Your Quarterly E-Zine
Edition 11 • December 2019

This website contains the latest edition of Forsyth Barr Focus, a quarterly on-line magazine written by senior members of Forsyth Barr's investment team.

If you experience any difficulty in accessing Forsyth Barr Focus,
please call 0800 367 227, or e-Mail for assistance.



With the New Zealand sharemarket (S&P/NZX50) having gained over 14% year to date, many investors are keen to understand the reasons behind this growth and the risks around the current momentum being sustained.

Our starting point is that unless there is an external shock to market sentiment, investors should continue to expect at least modest positive returns.

Two domestic factors which have the potential to increase market uncertainty are the upcoming General Election, which may or may not see a change in government, and a slowdown in the housing market.

We are not concerned about the first of these factors, as all political parties are promising greater fiscal stimulus and spending on housing and infrastructure. This should stabilise any potential decline in the construction sector and extend the earnings cycle for companies reliant on construction sector earnings growth. Similarly the housing slowdown that is occurring has plenty of fat in prices and this should dampen any negative impacts.

Addressing valuation concerns, we have seen plenty of reports suggesting that the New Zealand sharemarket is expensive. Our own analysts’ bottom-up expected-total-returns suggest effectively no returns over the next twelve months. We also know that New Zealand shares look expensive relative to international equities.

However, this relative premium to international markets is not new. In fact, over the last 10 to 12 years, the New Zealand sharemarket has usually traded at a premium to international markets. It did so before the Global Financial Crisis, with this trend also particularly evident over the last five years, since the partial privatisation of NZ electricity generators. These listings effectively increased the proportion of lower risk companies to over 50% of the market

NZ Equity Market PE premium history

We believe the price to earning (PE) premium has been in effect driven by the lowering of the volatility of the New Zealand sharemarket earnings relative to the world. As interest rates have fallen, this has made New Zealand company earnings more attractive to investors. While interest rates remain low (even if slightly higher), the New Zealand sharemarket should maintain this premium.

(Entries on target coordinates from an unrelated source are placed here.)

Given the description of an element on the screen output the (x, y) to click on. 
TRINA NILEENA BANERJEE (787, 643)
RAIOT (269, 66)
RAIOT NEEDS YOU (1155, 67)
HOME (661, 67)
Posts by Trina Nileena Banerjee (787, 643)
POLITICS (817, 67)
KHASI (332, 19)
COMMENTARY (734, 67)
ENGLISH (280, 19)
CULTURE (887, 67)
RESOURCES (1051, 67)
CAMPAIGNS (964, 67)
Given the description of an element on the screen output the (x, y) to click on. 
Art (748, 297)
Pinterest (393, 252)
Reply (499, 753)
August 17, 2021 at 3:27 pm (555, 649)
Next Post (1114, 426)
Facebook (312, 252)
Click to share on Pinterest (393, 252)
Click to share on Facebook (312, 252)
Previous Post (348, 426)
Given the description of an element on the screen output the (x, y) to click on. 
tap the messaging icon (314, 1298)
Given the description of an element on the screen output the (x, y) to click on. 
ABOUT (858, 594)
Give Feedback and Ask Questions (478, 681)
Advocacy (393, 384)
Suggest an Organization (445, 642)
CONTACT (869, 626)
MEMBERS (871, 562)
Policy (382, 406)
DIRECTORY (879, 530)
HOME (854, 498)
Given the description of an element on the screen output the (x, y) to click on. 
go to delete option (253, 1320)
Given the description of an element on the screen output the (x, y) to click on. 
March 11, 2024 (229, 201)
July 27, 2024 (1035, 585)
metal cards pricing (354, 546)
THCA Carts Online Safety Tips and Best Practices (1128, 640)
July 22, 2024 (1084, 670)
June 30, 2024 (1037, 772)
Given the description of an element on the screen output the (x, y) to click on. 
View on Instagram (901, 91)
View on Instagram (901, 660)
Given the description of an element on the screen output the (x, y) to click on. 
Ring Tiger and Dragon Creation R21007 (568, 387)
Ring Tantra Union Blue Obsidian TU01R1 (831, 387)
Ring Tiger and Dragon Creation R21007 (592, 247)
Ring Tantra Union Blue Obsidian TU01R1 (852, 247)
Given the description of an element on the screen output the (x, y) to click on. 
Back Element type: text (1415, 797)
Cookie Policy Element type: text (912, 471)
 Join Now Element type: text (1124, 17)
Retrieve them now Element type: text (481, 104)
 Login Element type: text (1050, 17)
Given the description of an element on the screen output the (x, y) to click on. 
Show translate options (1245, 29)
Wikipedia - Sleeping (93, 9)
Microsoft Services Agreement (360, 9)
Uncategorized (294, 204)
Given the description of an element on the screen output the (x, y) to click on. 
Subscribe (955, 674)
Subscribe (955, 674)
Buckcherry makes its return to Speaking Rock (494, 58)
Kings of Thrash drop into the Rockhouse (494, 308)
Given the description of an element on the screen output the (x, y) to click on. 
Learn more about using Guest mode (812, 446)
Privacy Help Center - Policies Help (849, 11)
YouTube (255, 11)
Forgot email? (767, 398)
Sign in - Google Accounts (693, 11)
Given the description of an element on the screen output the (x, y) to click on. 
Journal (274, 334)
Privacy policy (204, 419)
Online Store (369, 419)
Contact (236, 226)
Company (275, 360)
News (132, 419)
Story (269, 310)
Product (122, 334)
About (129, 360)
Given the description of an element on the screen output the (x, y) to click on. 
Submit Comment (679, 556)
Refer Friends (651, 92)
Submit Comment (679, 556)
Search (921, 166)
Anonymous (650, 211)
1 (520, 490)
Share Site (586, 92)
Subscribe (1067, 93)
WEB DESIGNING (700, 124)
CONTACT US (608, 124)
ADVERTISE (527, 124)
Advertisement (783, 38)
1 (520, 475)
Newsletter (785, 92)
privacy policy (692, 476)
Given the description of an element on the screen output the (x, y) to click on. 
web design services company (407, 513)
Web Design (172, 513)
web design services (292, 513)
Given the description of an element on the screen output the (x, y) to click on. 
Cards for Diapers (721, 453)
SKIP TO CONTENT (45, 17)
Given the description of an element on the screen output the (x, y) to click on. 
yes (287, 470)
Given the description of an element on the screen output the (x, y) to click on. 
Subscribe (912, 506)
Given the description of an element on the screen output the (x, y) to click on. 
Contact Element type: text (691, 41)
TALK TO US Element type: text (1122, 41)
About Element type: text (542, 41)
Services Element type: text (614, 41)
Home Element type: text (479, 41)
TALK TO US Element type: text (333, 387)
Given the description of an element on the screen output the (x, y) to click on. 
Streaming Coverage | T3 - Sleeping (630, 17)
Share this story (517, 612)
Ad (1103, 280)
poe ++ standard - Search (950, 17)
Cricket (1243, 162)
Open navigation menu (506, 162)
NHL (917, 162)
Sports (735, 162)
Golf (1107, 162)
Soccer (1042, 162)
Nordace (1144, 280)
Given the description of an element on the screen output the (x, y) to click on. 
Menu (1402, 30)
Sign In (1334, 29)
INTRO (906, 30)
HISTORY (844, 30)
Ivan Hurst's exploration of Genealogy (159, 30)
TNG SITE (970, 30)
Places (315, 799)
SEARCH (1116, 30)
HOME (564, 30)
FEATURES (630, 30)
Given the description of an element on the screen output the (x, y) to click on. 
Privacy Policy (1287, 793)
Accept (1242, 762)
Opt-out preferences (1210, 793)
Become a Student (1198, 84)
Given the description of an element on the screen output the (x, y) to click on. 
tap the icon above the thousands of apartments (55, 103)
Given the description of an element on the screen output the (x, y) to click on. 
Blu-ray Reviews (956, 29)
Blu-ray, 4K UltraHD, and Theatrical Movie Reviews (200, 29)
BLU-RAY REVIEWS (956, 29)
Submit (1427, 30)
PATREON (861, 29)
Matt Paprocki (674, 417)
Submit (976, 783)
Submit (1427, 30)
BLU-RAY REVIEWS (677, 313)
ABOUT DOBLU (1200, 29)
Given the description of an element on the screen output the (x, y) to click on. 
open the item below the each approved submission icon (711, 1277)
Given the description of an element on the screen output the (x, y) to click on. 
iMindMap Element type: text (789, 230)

What about company earnings; are these at risk?

We have had a period of phenomenal returns from New Zealand shares and over the last five years the local sharemarket’s capital value has risen by around 65%. The good news is that earnings have explained most of this increase, while the rest has come from an expansion of price to earnings ratios (PEs).

How sustainable PEs are now, depends on actual earnings growth, looking forward. With no-one making any money out the booming construction sector and operating leverage just not coming through there are fears that we are currently in a “profitless cycle”. However, it’s important to remember that corporate earnings growth over the last 5 years has averaged 7.2% and growth expectations over the next two years average 5.5%. In other words, if share prices simply maintain their current levels, investors will still receive around 4.5% p.a. returns, through dividends.

In summary, from a top-down perspective, we believe that the current sharemarket growth cycle should be an extended one. This is supported by our positive view on migration, as well as greater fiscal spending arising from election promises. Regardless of what government is elected, more spending on services, housing and infrastructure is integral to the policies of all political parties. This should support the Reserve Bank’s 3.0% GDP growth forecast and (by inference) corporate earnings growth of around 5%.

What we need to focus on is therefore not New Zealand centric risks, but what could de-rail strengthening, synchronised, global economic growth. The bigger risk may be if global growth exceeds our expectations and interest rates rise faster than we currently expect.